Colômbia: Bogotá busca controlar população de pombas com medidas contraceptivas

Colômbia: Bogotá busca controlar população de pombas com medidas contraceptivas

O distrito anunciou uma estratégia de controle onde pretende frear a população de pombas através de medidas anticoncepcionais e de supervisão dos ninhos.

Tradução de Nelson Paim

Os três problemas que este projeto pretende abarcar são os danos à infraestrutura da capital e do patrimônio cultural, a saúde pública e os maus-tratos a estes animais.

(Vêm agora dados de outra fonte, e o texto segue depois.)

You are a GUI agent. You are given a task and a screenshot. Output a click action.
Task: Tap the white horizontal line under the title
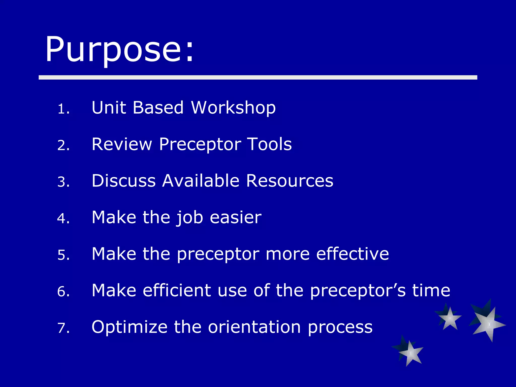coord(258,77)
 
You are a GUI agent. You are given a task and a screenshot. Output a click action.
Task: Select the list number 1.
coord(63,109)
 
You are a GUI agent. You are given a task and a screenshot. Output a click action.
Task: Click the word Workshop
coord(233,108)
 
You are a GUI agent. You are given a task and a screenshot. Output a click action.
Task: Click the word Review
coord(122,144)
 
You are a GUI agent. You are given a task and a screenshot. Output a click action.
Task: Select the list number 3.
coord(63,182)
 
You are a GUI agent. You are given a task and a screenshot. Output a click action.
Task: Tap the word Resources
coord(289,181)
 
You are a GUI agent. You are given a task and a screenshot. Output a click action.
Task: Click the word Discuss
coord(124,181)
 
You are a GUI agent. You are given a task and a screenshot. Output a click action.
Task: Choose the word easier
coord(236,217)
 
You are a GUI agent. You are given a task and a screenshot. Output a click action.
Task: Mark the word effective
coord(352,254)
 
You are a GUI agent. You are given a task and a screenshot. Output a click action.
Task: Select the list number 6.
coord(63,292)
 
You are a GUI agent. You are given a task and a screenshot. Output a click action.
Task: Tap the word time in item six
coord(431,290)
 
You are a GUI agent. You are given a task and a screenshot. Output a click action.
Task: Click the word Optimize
coord(129,327)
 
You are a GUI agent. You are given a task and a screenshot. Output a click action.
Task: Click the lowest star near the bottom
coord(410,353)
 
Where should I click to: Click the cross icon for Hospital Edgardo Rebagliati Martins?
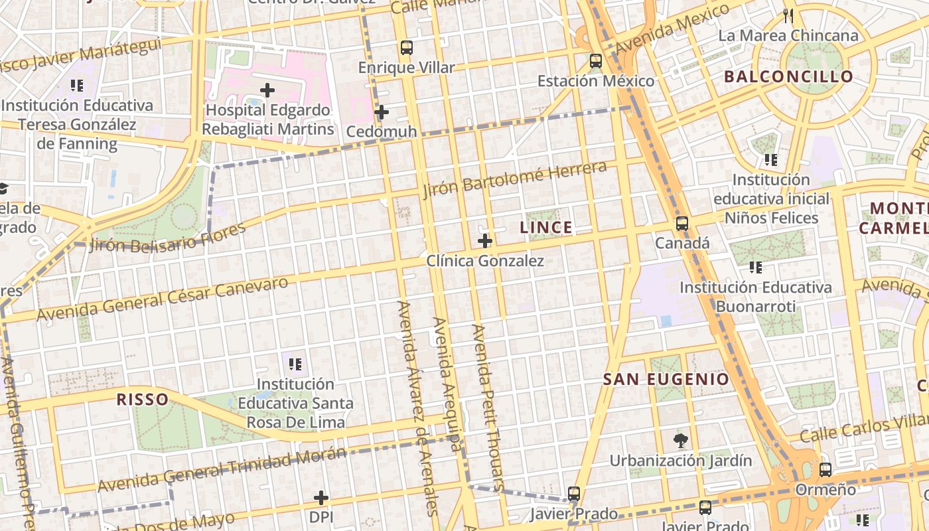click(x=267, y=90)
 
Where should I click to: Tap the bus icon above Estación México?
click(x=595, y=61)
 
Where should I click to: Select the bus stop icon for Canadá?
click(x=682, y=223)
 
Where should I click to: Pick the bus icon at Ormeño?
click(x=825, y=469)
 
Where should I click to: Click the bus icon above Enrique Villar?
click(x=406, y=48)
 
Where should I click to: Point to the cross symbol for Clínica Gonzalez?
click(x=485, y=240)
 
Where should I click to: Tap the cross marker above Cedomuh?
click(x=382, y=112)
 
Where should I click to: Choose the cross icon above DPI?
click(x=321, y=497)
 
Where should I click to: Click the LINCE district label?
click(x=545, y=228)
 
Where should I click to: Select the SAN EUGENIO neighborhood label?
click(x=666, y=380)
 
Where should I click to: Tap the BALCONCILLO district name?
click(x=788, y=76)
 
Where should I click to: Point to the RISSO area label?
click(x=142, y=399)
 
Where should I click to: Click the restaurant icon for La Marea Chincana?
click(x=788, y=16)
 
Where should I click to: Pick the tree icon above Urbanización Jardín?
click(x=680, y=440)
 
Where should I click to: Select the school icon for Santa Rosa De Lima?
click(x=295, y=364)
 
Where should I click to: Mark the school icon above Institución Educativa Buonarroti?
click(x=755, y=267)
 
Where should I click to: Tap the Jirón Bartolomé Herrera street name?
click(x=515, y=179)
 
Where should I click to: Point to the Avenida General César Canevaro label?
click(x=163, y=299)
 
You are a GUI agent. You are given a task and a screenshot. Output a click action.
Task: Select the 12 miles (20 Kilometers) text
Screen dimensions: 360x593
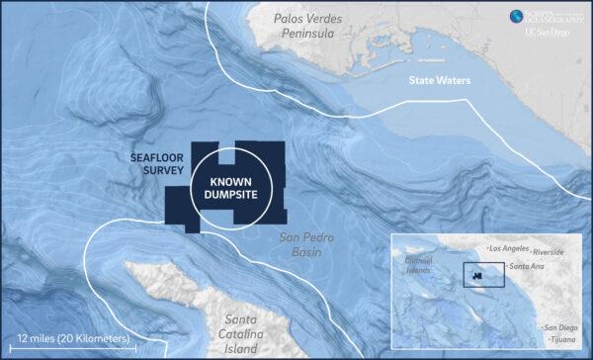point(74,338)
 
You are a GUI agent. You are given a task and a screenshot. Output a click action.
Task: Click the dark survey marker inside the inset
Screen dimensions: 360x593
point(477,275)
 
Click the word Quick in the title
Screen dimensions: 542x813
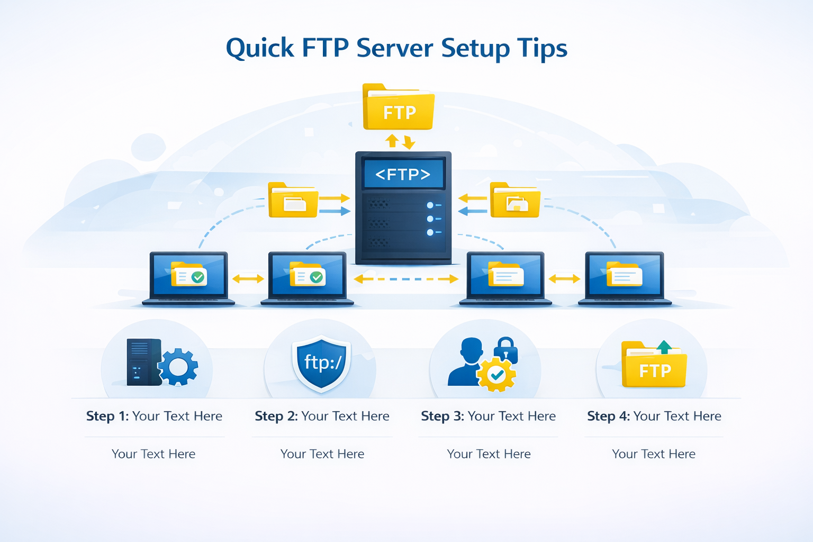(x=259, y=49)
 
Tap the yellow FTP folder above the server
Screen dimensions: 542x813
(x=399, y=109)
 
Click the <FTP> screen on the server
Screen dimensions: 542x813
(x=403, y=174)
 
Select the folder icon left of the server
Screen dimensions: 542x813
(x=293, y=201)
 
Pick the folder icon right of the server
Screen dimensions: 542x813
(x=514, y=201)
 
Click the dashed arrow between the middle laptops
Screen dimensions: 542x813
(x=406, y=279)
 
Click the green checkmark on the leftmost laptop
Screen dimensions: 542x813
(x=198, y=277)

A respeito disso, Clara Lucia Sandoval, gerente de proteção e bem-estar animal do distrito, foi quem explicou os detalhes da iniciativa:

Do que trata o projeto?

Dentro do plano de desenvolvimento estabelecemos 15 ações de proteção animal, entre as quais está o controle da população de pombas em Bogotá, já que é importante tomar medidas a respeito por razões de saúde pública, infraestrutura e patrimônio.

Nós queremos que as pombas possam voltar a seu habitat e a seu entorno na cidade. Entre estas ações se pensa em fazer pombais onde se possam trocar os ovos atuais por outros ovos, que não são reais, para diminuir a população. Também se pretende fazer melhorias na infraestrutura dos lugares para que elas não possam criar ninhos.

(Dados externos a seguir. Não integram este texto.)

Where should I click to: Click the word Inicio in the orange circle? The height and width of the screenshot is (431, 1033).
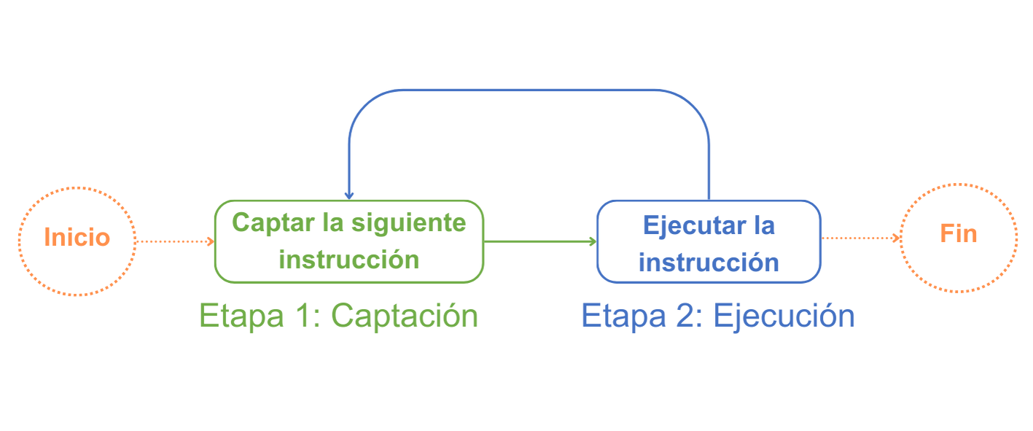[77, 238]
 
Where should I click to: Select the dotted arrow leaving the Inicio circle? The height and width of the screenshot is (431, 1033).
[174, 241]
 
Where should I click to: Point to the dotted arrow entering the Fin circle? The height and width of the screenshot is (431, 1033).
[861, 238]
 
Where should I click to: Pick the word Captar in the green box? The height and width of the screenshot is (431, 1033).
[272, 222]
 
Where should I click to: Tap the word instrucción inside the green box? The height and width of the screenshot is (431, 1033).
[350, 260]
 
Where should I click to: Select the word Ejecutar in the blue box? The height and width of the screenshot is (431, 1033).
[689, 225]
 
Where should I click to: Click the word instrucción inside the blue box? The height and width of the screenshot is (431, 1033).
[709, 262]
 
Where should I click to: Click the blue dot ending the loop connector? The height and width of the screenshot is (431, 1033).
[349, 195]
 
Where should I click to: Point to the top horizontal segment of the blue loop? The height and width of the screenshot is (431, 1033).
[529, 90]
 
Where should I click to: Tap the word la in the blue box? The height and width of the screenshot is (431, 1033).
[764, 225]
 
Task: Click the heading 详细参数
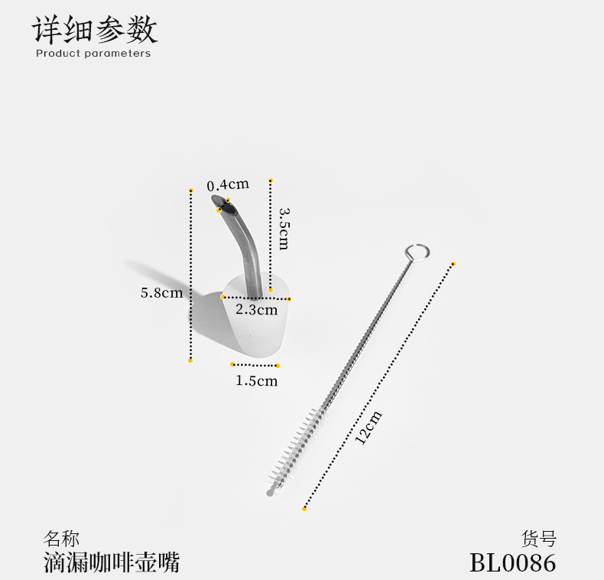pyautogui.click(x=95, y=29)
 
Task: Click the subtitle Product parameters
pyautogui.click(x=93, y=54)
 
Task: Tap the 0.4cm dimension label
pyautogui.click(x=229, y=185)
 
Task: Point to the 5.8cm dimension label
pyautogui.click(x=161, y=292)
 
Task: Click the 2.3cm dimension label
pyautogui.click(x=256, y=310)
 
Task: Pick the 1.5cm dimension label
pyautogui.click(x=256, y=380)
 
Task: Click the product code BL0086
pyautogui.click(x=512, y=563)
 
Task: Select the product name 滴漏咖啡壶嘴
pyautogui.click(x=112, y=563)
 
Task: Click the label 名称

Empreenderemos ações de educação aos cidadãos para que estes não lhes distribuam alimentos, porque estamos trazendo as pombas para um ambiente que elas não pertencem. Em termos de alimentação, queremos colocar contraceptivos introduzidos na alimentação.

Estamos pensando em várias ideias para poder unir ações entre as prefeituras locais. A ideia é poder diminuir a população de pombas em diferentes zonas da cidade, protegendo também a vida destes animais.

Quais são os setores principais mais afetados pelas pombas?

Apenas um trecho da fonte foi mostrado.